# About this task
Exactly reproduce the lines from the top of the entries below through the line containing "Given: Click thumbs-up on 覃莉萍's comment", with both ends included.

══ Data listing ══

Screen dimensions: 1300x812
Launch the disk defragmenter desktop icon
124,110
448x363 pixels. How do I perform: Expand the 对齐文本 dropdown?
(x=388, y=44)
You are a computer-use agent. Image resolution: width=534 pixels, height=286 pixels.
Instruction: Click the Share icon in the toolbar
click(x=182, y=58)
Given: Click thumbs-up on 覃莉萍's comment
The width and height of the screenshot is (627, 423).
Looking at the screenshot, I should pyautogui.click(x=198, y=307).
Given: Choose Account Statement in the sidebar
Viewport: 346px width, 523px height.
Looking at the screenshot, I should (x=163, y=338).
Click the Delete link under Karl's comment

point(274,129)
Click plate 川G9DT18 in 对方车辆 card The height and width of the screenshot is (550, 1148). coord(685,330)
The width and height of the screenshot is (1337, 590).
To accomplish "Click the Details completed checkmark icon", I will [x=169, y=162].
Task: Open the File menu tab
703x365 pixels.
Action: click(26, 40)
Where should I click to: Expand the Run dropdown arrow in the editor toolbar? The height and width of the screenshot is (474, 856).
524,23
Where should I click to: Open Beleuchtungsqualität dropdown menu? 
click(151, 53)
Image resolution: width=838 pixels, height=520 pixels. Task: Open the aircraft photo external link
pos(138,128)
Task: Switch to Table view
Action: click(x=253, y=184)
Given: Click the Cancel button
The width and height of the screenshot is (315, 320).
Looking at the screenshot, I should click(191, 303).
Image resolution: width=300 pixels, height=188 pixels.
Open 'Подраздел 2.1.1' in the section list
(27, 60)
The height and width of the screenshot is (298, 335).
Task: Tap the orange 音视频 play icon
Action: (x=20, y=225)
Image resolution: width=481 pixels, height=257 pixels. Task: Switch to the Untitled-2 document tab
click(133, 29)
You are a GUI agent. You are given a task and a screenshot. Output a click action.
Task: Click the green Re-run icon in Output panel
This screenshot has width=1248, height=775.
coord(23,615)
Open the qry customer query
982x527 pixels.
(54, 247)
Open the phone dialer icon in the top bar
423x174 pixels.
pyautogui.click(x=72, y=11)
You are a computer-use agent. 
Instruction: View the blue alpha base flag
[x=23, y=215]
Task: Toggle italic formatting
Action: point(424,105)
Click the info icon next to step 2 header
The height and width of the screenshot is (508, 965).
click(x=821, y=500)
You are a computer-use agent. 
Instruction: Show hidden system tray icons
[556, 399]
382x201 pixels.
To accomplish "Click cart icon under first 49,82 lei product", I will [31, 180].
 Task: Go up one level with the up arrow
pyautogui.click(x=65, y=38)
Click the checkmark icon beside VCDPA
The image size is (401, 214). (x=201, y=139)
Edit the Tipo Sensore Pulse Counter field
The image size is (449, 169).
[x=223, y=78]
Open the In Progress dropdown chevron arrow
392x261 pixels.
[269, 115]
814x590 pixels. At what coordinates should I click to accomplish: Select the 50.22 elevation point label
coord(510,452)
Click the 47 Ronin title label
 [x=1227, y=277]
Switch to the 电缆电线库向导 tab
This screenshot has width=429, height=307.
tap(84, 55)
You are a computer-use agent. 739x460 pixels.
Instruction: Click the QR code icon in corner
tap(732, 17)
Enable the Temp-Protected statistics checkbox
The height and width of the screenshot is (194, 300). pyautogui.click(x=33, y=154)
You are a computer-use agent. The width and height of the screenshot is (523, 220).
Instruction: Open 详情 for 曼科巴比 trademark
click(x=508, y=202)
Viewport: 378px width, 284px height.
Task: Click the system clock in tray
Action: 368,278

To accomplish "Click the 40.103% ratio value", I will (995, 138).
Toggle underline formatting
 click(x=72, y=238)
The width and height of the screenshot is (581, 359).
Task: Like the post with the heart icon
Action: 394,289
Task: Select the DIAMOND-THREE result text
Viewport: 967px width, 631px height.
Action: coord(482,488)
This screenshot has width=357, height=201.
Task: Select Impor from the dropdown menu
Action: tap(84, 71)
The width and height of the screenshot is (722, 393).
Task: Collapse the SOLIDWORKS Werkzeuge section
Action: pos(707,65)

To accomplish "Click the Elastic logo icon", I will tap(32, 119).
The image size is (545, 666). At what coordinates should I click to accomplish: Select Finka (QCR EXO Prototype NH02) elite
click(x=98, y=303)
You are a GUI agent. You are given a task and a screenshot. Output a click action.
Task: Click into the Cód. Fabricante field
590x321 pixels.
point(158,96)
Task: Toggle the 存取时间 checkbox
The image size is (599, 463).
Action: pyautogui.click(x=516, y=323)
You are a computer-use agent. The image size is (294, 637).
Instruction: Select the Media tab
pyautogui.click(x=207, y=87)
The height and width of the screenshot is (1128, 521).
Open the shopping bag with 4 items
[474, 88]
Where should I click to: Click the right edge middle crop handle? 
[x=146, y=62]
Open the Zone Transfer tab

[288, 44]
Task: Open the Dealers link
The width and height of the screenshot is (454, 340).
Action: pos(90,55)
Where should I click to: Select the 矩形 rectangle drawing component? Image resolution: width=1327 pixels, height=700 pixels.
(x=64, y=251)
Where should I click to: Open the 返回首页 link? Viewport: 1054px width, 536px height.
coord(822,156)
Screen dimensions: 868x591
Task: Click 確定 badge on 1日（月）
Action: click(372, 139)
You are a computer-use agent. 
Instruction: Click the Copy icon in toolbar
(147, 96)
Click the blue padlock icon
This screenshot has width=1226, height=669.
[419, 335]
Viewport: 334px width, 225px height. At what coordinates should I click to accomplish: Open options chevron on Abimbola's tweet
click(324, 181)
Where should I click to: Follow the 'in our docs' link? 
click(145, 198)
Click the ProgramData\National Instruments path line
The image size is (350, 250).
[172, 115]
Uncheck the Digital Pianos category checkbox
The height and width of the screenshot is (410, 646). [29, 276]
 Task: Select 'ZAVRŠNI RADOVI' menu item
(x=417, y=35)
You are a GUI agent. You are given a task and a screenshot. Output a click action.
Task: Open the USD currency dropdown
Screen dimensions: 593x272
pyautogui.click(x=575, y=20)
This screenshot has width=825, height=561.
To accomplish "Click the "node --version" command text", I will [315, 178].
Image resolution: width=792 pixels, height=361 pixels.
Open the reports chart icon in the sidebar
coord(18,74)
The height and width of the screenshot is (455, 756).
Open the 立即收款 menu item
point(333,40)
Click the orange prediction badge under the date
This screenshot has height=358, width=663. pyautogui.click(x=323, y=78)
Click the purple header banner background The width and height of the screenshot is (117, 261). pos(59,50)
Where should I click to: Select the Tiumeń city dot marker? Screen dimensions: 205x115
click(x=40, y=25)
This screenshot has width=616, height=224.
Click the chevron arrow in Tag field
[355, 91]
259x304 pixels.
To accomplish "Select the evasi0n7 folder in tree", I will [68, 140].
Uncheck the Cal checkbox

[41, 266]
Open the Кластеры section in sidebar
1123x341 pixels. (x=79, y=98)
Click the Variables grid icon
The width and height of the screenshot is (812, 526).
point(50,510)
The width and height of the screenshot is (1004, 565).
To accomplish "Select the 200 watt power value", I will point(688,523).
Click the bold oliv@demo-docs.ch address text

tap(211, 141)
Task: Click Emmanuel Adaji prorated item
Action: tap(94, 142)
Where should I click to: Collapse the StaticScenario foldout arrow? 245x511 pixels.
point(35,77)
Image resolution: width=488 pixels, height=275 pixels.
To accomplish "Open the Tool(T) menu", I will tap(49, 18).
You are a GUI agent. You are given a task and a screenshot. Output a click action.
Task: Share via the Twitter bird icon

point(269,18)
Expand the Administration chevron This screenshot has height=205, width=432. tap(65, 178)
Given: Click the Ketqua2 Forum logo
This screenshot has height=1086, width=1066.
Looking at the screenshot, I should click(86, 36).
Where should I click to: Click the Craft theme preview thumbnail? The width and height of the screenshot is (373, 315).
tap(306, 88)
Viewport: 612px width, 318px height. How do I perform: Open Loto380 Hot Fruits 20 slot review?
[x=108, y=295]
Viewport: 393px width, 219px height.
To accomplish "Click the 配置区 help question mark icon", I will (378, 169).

═══

# Response to this task
Screen dimensions: 1300x812
Launch the disk defragmenter desktop icon
124,110
448x363 pixels. How do I perform: Expand the 对齐文本 dropdown?
(x=388, y=44)
You are a computer-use agent. Image resolution: width=534 pixels, height=286 pixels.
Instruction: Click the Share icon in the toolbar
click(x=182, y=58)
Given: Click thumbs-up on 覃莉萍's comment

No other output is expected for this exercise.